(Collected data)
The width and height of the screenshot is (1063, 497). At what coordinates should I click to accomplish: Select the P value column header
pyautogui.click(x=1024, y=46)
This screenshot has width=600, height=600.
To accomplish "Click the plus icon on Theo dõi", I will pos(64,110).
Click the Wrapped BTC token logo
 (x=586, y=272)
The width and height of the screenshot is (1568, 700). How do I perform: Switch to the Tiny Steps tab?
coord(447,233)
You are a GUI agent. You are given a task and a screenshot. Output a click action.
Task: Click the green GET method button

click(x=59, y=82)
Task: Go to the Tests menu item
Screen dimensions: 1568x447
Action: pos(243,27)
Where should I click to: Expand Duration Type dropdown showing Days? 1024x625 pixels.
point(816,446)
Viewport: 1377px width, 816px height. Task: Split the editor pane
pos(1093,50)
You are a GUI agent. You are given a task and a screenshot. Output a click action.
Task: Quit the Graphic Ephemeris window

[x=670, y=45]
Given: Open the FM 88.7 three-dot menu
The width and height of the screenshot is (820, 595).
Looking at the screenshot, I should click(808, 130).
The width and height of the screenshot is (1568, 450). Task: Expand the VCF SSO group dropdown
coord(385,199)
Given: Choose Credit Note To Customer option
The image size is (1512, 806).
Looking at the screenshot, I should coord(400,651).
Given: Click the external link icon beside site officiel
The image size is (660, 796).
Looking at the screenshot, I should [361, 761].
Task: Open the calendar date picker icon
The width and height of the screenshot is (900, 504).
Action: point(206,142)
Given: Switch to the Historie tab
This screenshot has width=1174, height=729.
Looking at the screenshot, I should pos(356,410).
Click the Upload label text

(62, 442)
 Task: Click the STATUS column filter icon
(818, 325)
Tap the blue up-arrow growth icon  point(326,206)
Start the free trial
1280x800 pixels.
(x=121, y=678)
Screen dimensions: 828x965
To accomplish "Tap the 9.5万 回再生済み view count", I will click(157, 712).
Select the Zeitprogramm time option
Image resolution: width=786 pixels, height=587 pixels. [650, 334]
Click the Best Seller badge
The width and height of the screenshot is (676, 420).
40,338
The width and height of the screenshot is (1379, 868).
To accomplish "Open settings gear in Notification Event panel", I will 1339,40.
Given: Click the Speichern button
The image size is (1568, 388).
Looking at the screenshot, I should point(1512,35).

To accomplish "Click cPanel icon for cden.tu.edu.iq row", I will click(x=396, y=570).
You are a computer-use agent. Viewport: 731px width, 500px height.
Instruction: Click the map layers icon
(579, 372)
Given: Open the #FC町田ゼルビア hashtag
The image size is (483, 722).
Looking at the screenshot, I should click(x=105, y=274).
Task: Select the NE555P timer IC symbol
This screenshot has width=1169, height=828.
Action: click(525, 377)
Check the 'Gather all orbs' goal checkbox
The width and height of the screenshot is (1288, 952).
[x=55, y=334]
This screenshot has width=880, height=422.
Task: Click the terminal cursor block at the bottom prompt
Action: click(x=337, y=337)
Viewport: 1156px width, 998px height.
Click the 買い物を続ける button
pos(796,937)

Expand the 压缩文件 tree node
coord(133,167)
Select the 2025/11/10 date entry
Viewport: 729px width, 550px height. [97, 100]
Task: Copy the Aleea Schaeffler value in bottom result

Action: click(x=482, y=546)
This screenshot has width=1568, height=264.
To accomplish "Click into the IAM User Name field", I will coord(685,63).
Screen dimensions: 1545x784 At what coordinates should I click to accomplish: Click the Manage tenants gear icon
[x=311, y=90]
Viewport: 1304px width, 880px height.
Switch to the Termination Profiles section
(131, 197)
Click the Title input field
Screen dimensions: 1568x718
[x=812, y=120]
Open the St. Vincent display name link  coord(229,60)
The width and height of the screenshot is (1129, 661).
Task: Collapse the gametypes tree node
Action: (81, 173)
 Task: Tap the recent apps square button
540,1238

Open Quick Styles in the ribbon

→ **REQUIRED WORK**:
Output all of the data exactly.

→ **REPLY TO THE TASK**:
The width and height of the screenshot is (1063, 497). At what coordinates should I click to accomplish: Select the P value column header
pyautogui.click(x=1024, y=46)
This screenshot has width=600, height=600.
To accomplish "Click the plus icon on Theo dõi", I will pos(64,110).
Click the Wrapped BTC token logo
 (x=586, y=272)
The width and height of the screenshot is (1568, 700). How do I perform: Switch to the Tiny Steps tab?
coord(447,233)
You are a GUI agent. You are given a task and a screenshot. Output a click action.
Task: Click the green GET method button

click(x=59, y=82)
Task: Go to the Tests menu item
Screen dimensions: 1568x447
Action: pos(243,27)
Where should I click to: Expand Duration Type dropdown showing Days? 1024x625 pixels.
point(816,446)
Viewport: 1377px width, 816px height. Task: Split the editor pane
pos(1093,50)
You are a GUI agent. You are given a task and a screenshot. Output a click action.
Task: Quit the Graphic Ephemeris window

[x=670, y=45]
Given: Open the FM 88.7 three-dot menu
The width and height of the screenshot is (820, 595).
Looking at the screenshot, I should click(808, 130).
The width and height of the screenshot is (1568, 450). Task: Expand the VCF SSO group dropdown
coord(385,199)
Given: Choose Credit Note To Customer option
The image size is (1512, 806).
Looking at the screenshot, I should coord(400,651).
Given: Click the external link icon beside site officiel
The image size is (660, 796).
Looking at the screenshot, I should [361, 761].
Task: Open the calendar date picker icon
The width and height of the screenshot is (900, 504).
Action: point(206,142)
Given: Switch to the Historie tab
This screenshot has width=1174, height=729.
Looking at the screenshot, I should pos(356,410).
Click the Upload label text

(62, 442)
 Task: Click the STATUS column filter icon
(818, 325)
Tap the blue up-arrow growth icon  point(326,206)
Start the free trial
1280x800 pixels.
(x=121, y=678)
Screen dimensions: 828x965
To accomplish "Tap the 9.5万 回再生済み view count", I will click(157, 712).
Select the Zeitprogramm time option
Image resolution: width=786 pixels, height=587 pixels. [650, 334]
Click the Best Seller badge
The width and height of the screenshot is (676, 420).
40,338
The width and height of the screenshot is (1379, 868).
To accomplish "Open settings gear in Notification Event panel", I will 1339,40.
Given: Click the Speichern button
The image size is (1568, 388).
Looking at the screenshot, I should point(1512,35).

To accomplish "Click cPanel icon for cden.tu.edu.iq row", I will click(x=396, y=570).
You are a computer-use agent. Viewport: 731px width, 500px height.
Instruction: Click the map layers icon
(579, 372)
Given: Open the #FC町田ゼルビア hashtag
The image size is (483, 722).
Looking at the screenshot, I should click(x=105, y=274).
Task: Select the NE555P timer IC symbol
This screenshot has width=1169, height=828.
Action: click(525, 377)
Check the 'Gather all orbs' goal checkbox
The width and height of the screenshot is (1288, 952).
[x=55, y=334]
This screenshot has width=880, height=422.
Task: Click the terminal cursor block at the bottom prompt
Action: click(x=337, y=337)
Viewport: 1156px width, 998px height.
Click the 買い物を続ける button
pos(796,937)

Expand the 压缩文件 tree node
coord(133,167)
Select the 2025/11/10 date entry
Viewport: 729px width, 550px height. [97, 100]
Task: Copy the Aleea Schaeffler value in bottom result

Action: click(x=482, y=546)
This screenshot has width=1568, height=264.
To accomplish "Click into the IAM User Name field", I will coord(685,63).
Screen dimensions: 1545x784 At what coordinates should I click to accomplish: Click the Manage tenants gear icon
[x=311, y=90]
Viewport: 1304px width, 880px height.
Switch to the Termination Profiles section
(131, 197)
Click the Title input field
Screen dimensions: 1568x718
[x=812, y=120]
Open the St. Vincent display name link  coord(229,60)
The width and height of the screenshot is (1129, 661).
Task: Collapse the gametypes tree node
Action: (81, 173)
 Task: Tap the recent apps square button
540,1238

Open Quick Styles in the ribbon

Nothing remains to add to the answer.